I looked at my watch. My break was over. I went back to my station and stared at the cups for two more hours. Every once in a while I had to straighten one. At precisely one o’clock the young woman came back and sent me to lunch. The break room was filled with second-shift lunch people. They were all brown baggers. Harry Bogart didn’t operate a cafeteria. There was free coffee and tea, and there were vending machines.

I went to my locker and called Lula.

“Where are you?” I asked her. “Did you get an office job?”

“I’m here with Connie. They said they didn’t have no office jobs available, and it don’t matter anyway because cheap-ass Bogart don’t give away free ice cream to his employees.”

“What’s going on at the bonds office? Am I missing anything?”

“We got cupcakes instead of donuts this morning. And a new copy of Star magazine came out. I didn’t get a chance to read it yet, but it got a guy on the cover that looks like one of the Property Brothers, but I think it might just be a look-alike. Imagine three guys out there lookin’ that good. And the real Property Brothers can even sing. You ever hear them sing?”

“No.”

“I think they should be on Live at Daryl’s House and then I could see my two favorite shows at one time.”

“I thought your favorite show was Naked and Afraid.”

“I got a lot of favorite shows. Mostly the common ingredient is hot men. Daryl got a real dope band, and the best part is Daryl’s hair. He’s got one of them blond flip-back things going. If I was white I’d want hair like Daryl. He’s like Farrah Fawcett only with a lot of testosterone.”

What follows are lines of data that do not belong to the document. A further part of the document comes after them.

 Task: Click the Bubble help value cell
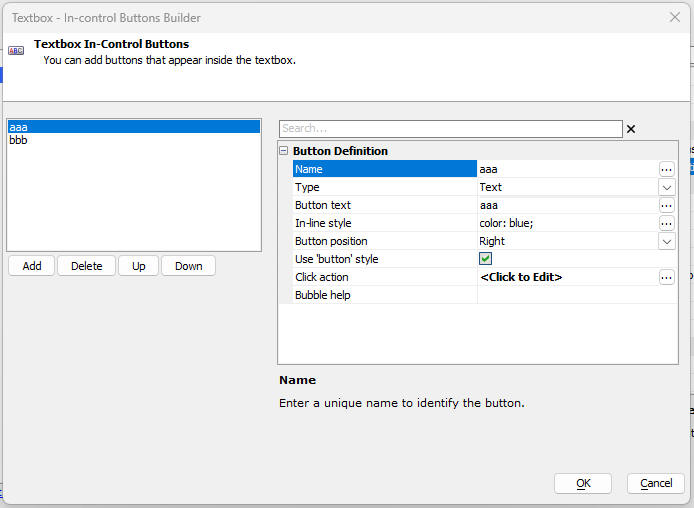pyautogui.click(x=577, y=295)
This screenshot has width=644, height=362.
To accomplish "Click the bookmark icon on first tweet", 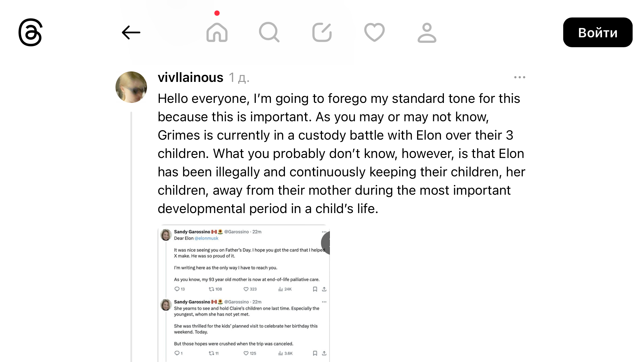I will click(x=315, y=289).
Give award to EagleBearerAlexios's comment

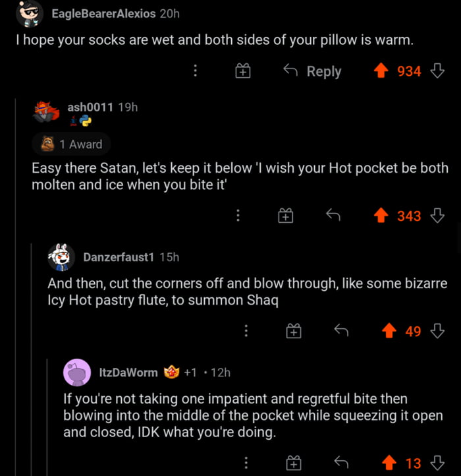(244, 71)
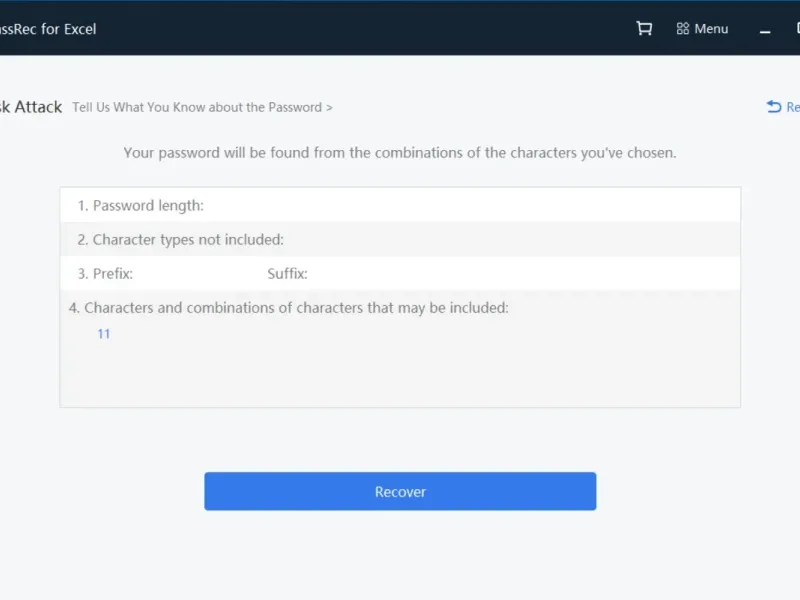The image size is (800, 600).
Task: Click the four-squares Menu grid icon
Action: click(683, 29)

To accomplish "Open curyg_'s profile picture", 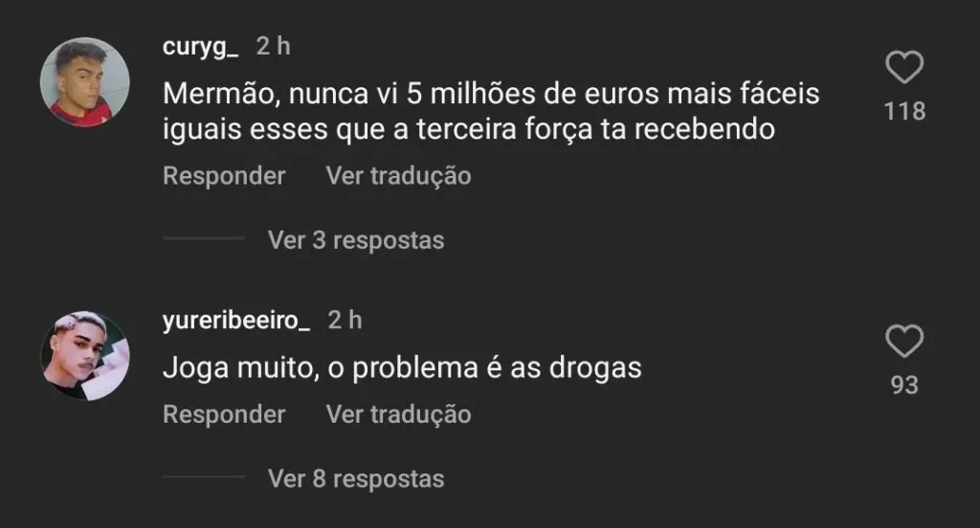I will point(84,82).
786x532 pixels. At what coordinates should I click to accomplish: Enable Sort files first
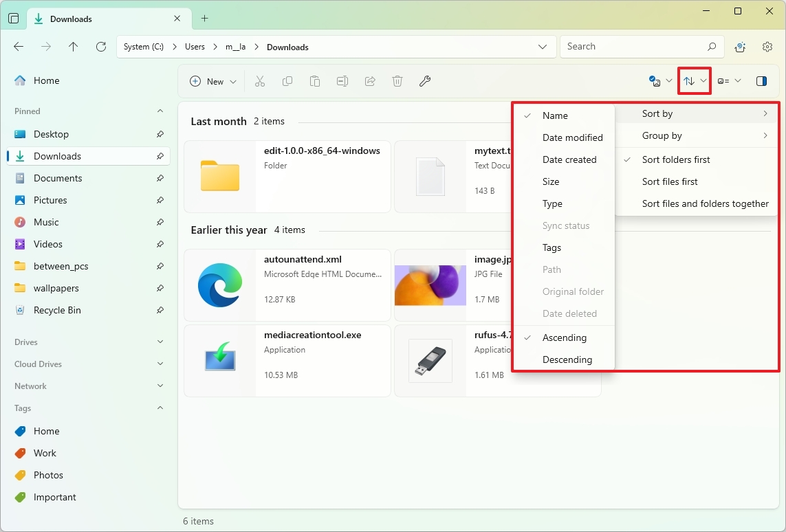[x=670, y=181]
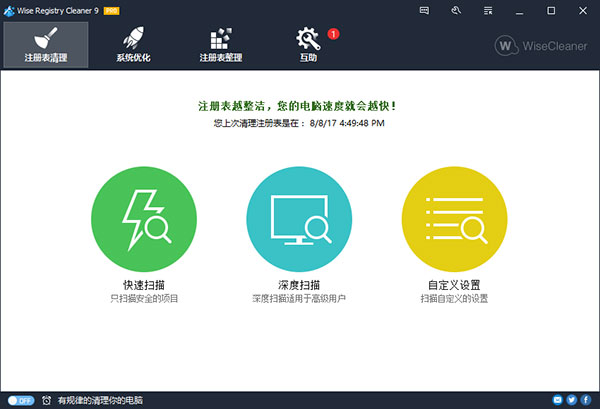Click the alarm clock schedule icon
The height and width of the screenshot is (409, 600).
[x=46, y=400]
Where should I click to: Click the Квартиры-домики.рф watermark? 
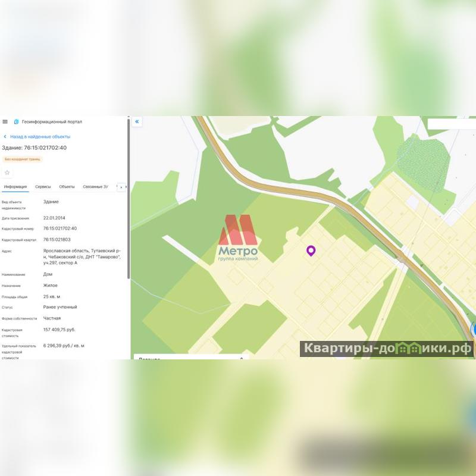tap(387, 349)
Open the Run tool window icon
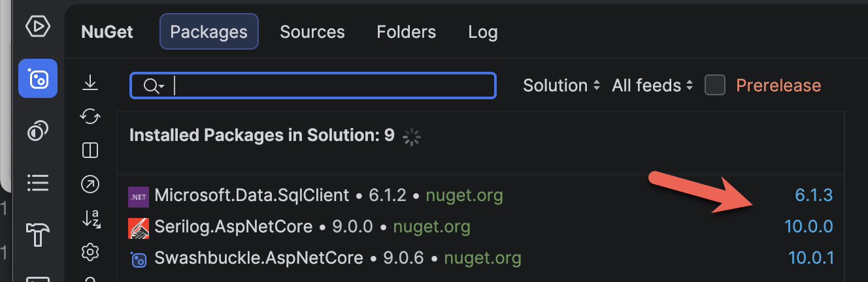The image size is (868, 282). pos(37,27)
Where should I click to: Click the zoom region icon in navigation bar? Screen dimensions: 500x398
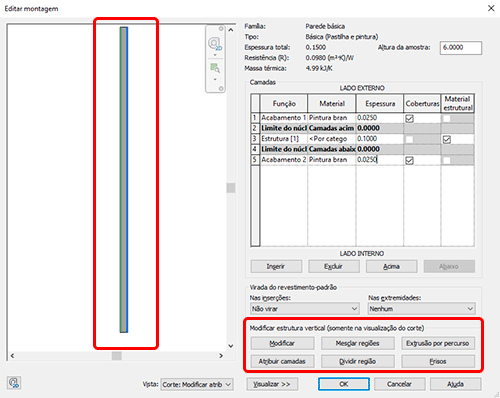215,68
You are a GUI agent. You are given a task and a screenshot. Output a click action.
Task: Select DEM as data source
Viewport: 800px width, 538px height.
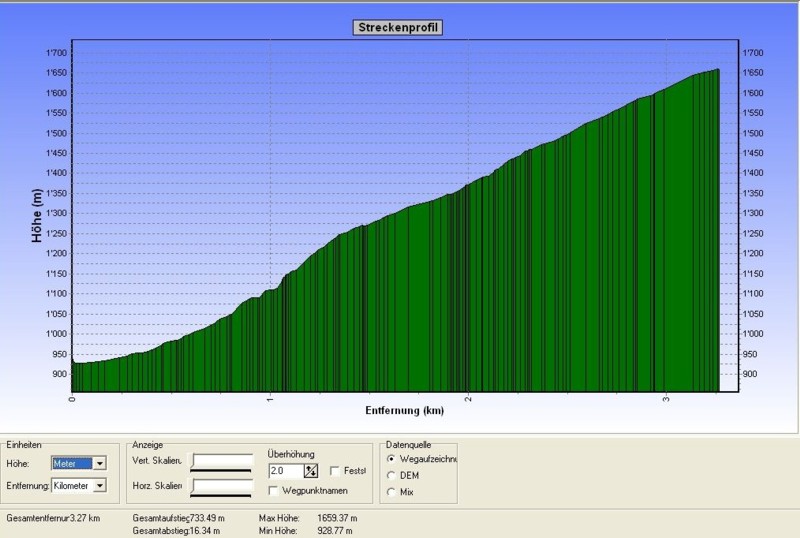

“Anything happening at the office besides cupcakes and the Star?”

“Vinnie came in, and he was on a rant over Eugene Winkle. How long you gonna be working at the ice cream fun factory? Vinnie’s not gonna be happy to hear you’re moonlighting.”

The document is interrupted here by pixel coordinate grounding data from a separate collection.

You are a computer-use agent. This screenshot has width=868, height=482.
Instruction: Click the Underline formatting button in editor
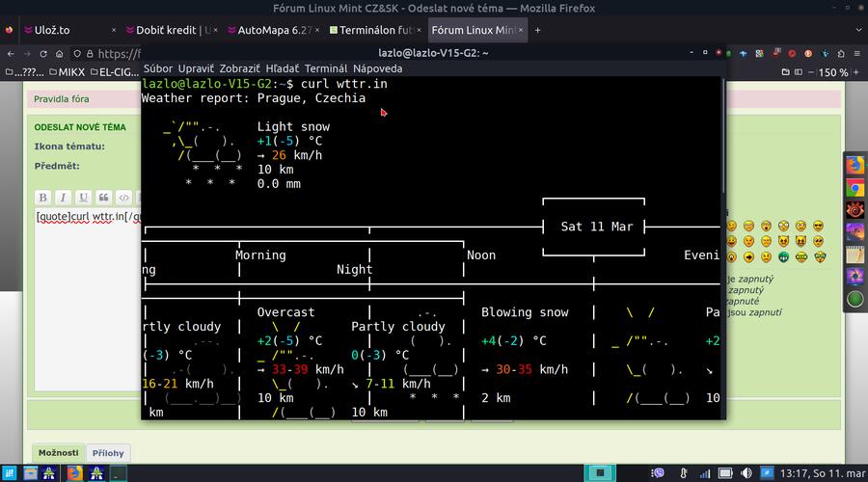(x=83, y=198)
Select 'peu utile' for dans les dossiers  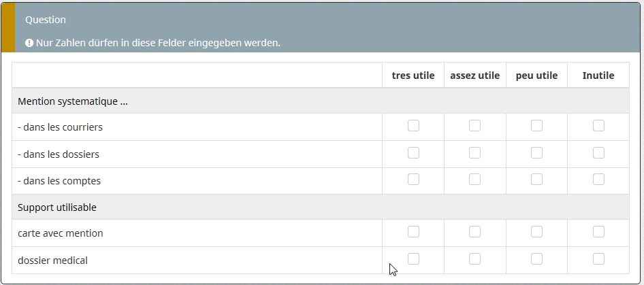tap(536, 153)
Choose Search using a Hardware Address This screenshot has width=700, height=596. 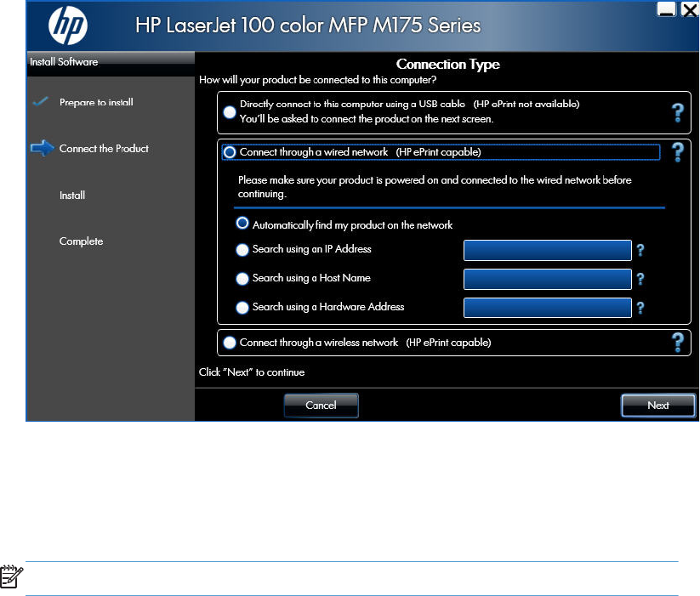(x=242, y=308)
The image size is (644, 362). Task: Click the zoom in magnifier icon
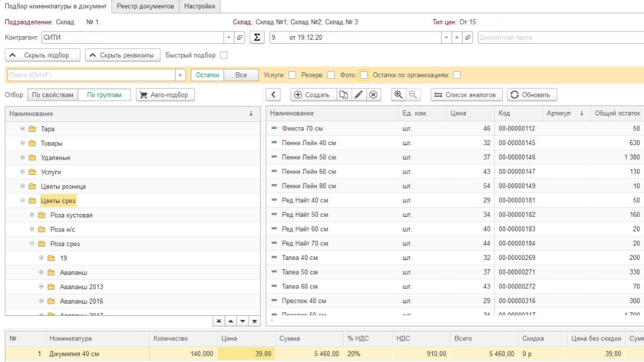pos(399,94)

“I’ll go after Winkle tonight.”

“Are you nuts? The man is a bridge troll. How are you gonna bring him in?”

“Do you want to help?”

“No!”

I disconnected, pulled a couple dollars out of my pocket, and fed them into one of the vending machines in the break room. I got a packet of peanut butter crackers, a candy bar, and more coffee. I sat at a table with four women and introduced myself.

“I see you’re going for the high-protein vending machine diet,” one of the women said to me. “I’m Betty, and this is Miranda here to my right.”

“I didn’t pack a lunch,” I told them. “I thought there might be a cafeteria.”